What is expected —
Each record below needs to be reproduced precisely, though not its pictures.

Data for this exercise —
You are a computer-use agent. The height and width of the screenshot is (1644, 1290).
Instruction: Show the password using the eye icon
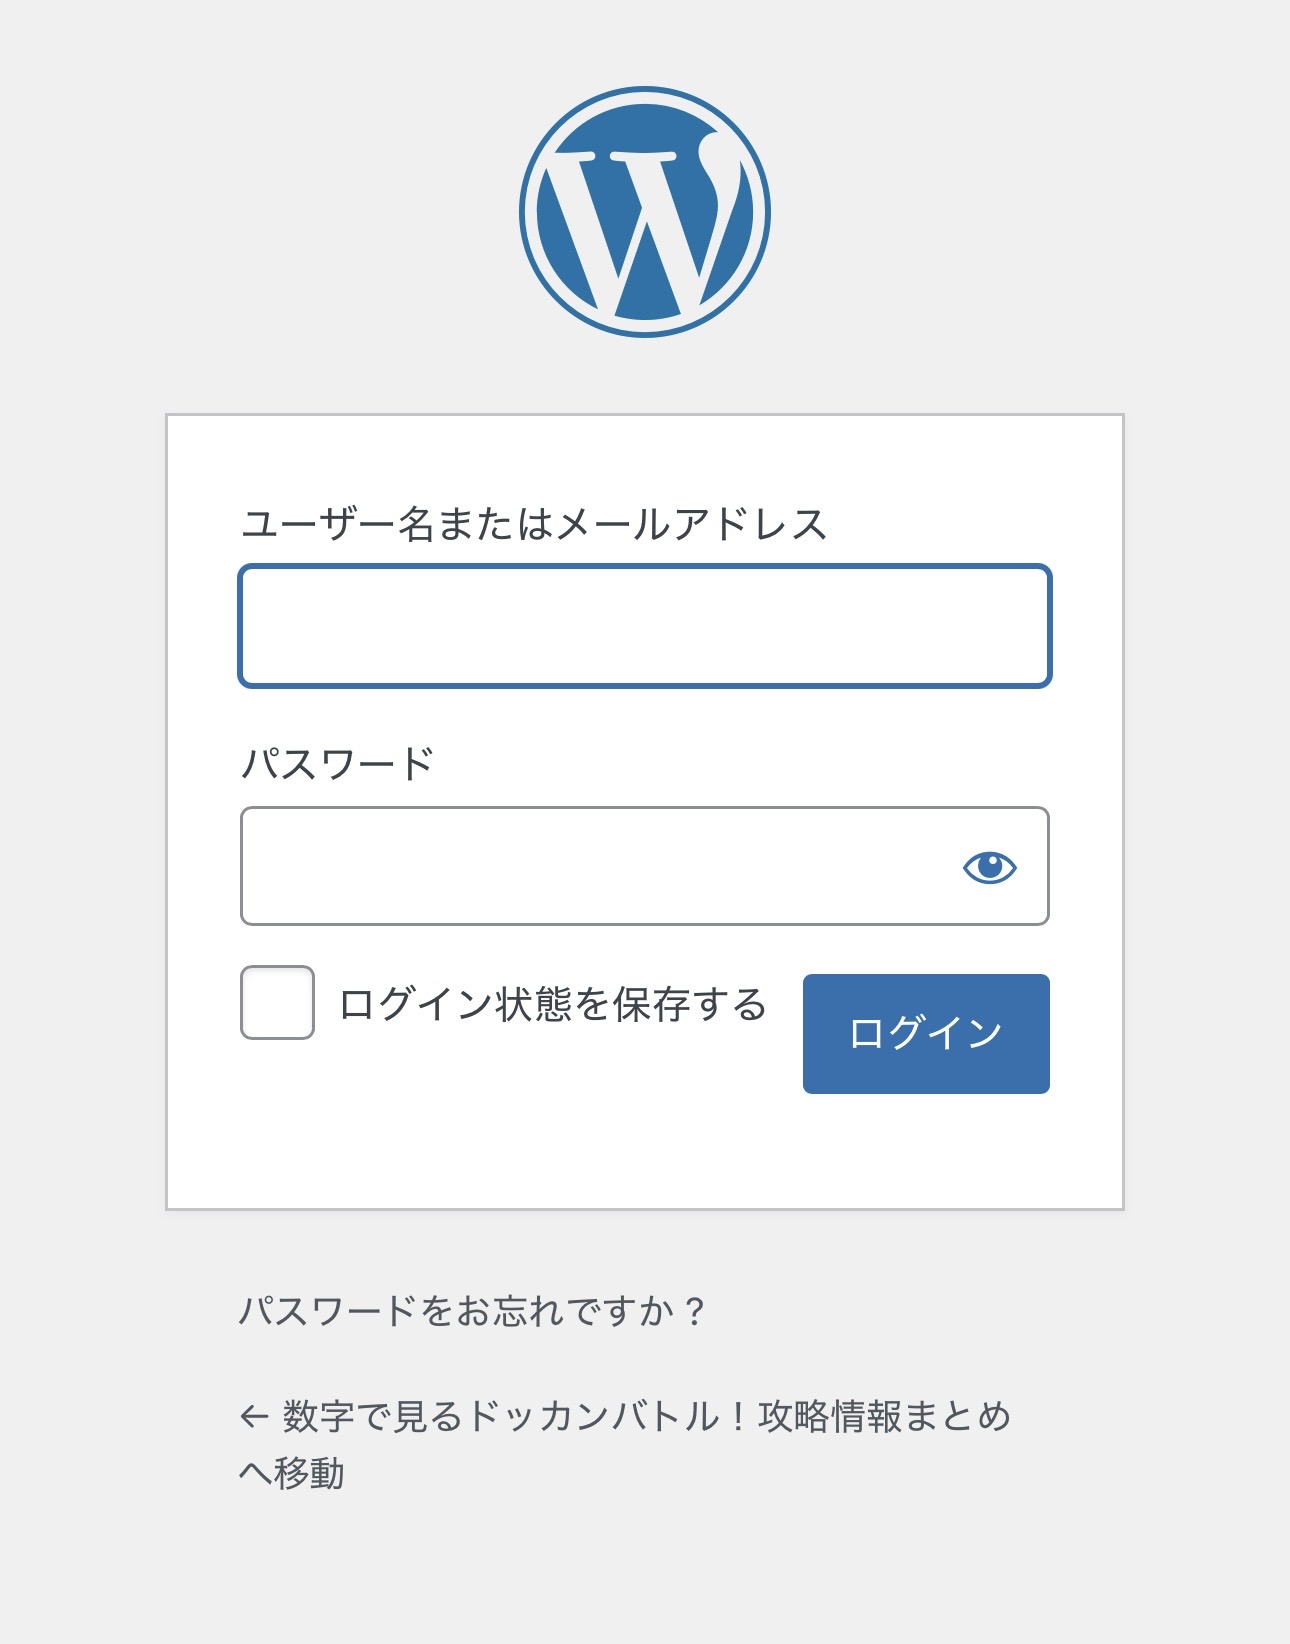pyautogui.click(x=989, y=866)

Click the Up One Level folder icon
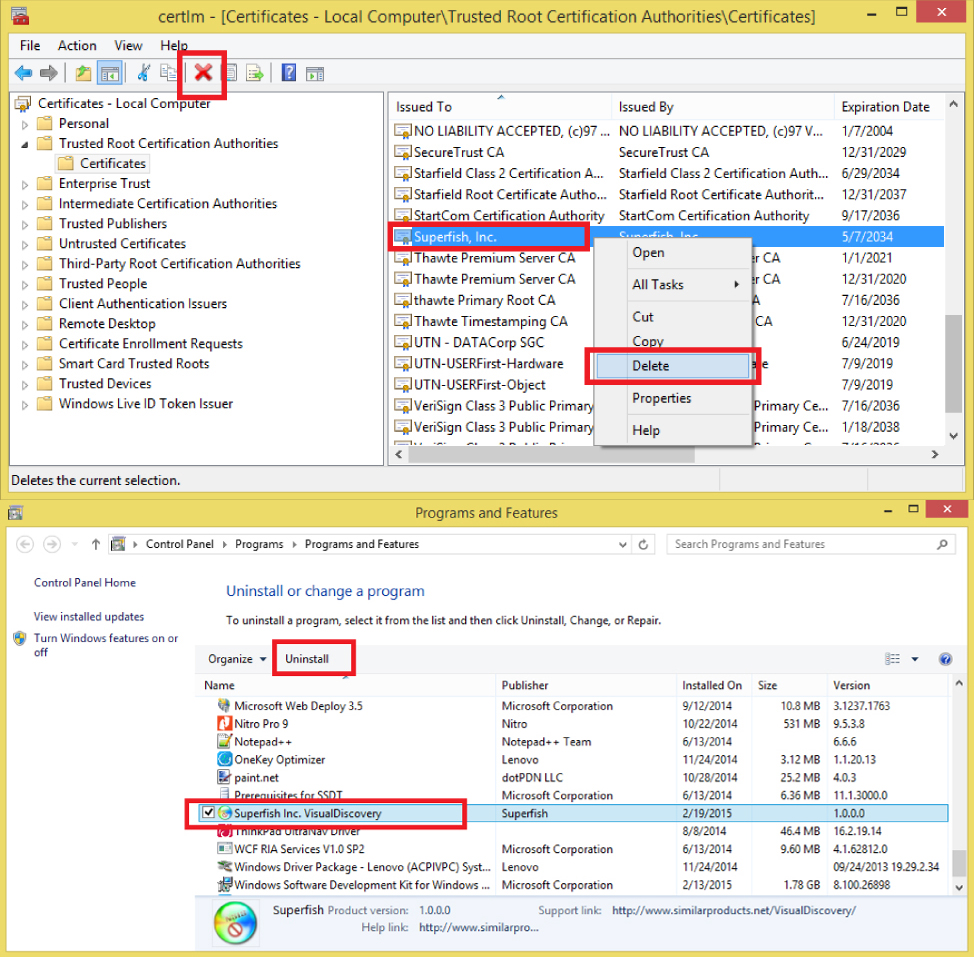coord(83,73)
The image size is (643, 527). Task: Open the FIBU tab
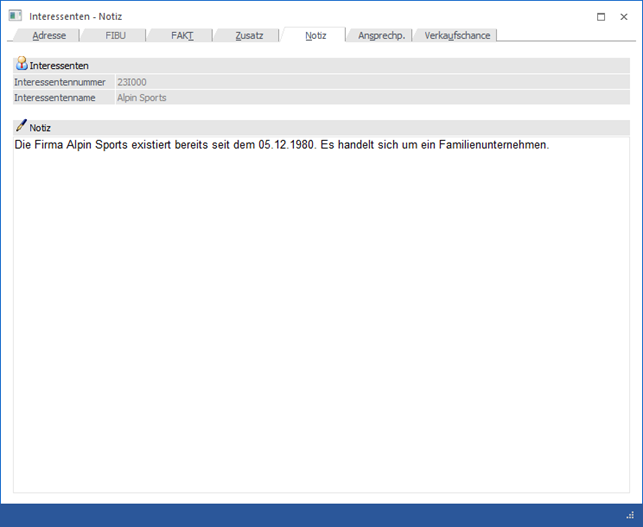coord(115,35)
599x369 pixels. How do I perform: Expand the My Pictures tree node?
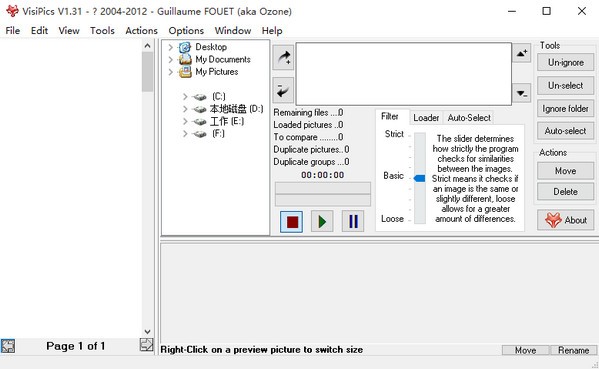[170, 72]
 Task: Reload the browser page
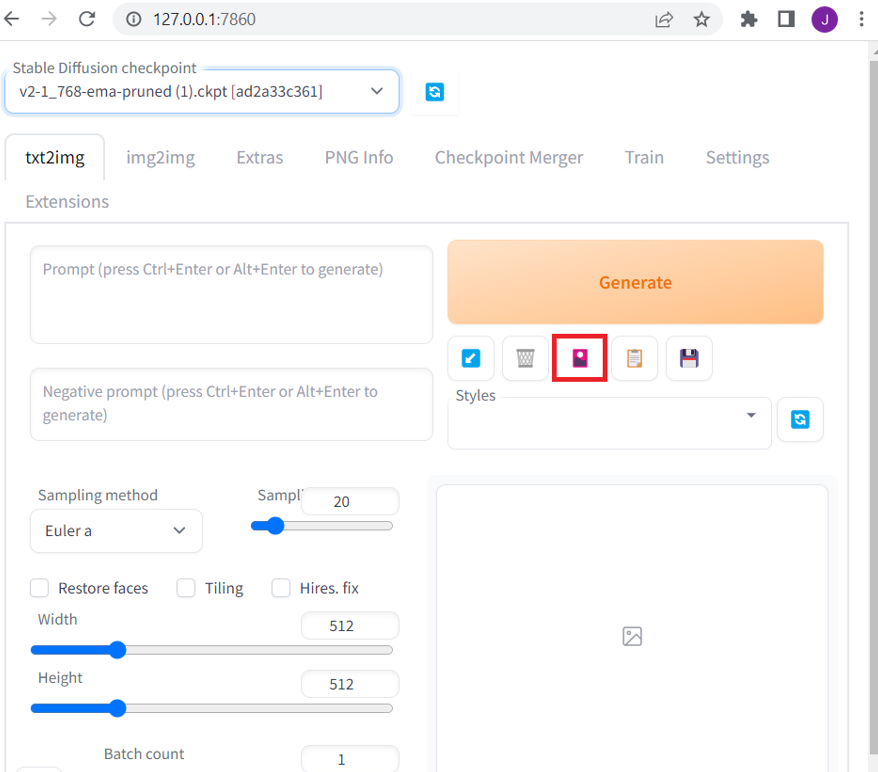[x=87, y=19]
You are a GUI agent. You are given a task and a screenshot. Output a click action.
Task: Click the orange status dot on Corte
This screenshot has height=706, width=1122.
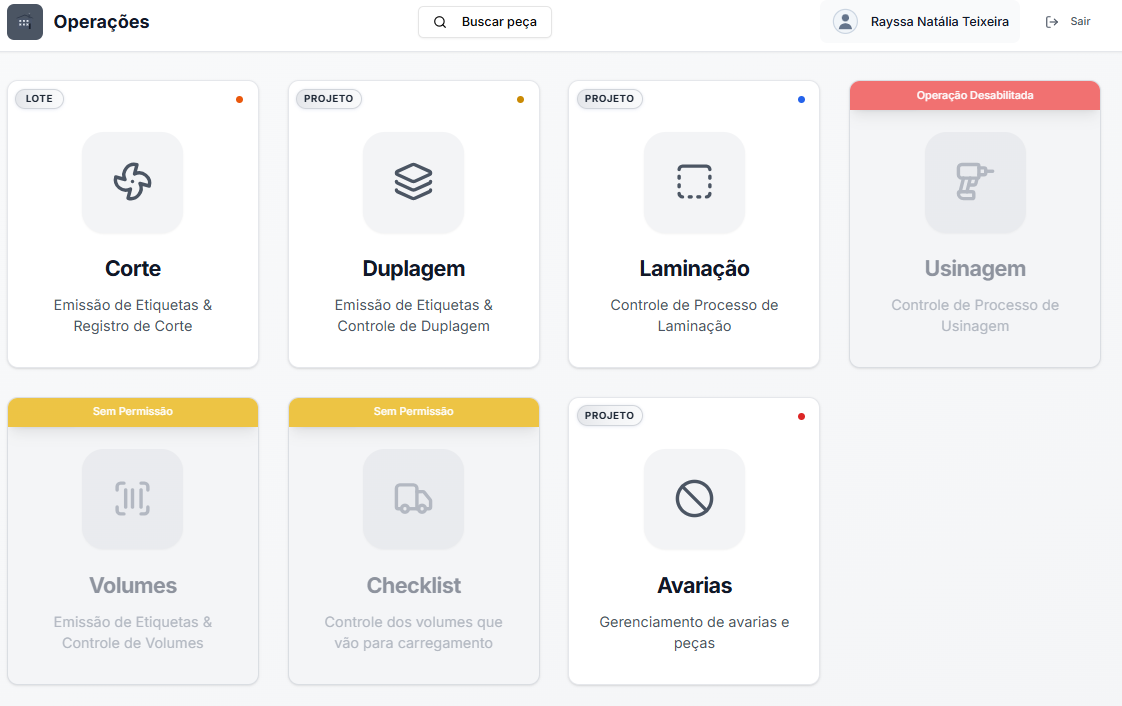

Result for this exercise —
You are a computer-use agent. The height and width of the screenshot is (1644, 1290).
Instruction: Show the password using the eye icon
pyautogui.click(x=989, y=866)

Click the Up One Level folder icon
coord(83,73)
The image size is (643, 527). Task: Open the FIBU tab
coord(115,35)
599x369 pixels. How do I perform: Expand the My Pictures tree node?
[170, 72]
 Task: Reload the browser page
[x=87, y=19]
You are a GUI agent. You are given a task and a screenshot. Output a click action.
Task: Click the orange status dot on Corte
This screenshot has height=706, width=1122.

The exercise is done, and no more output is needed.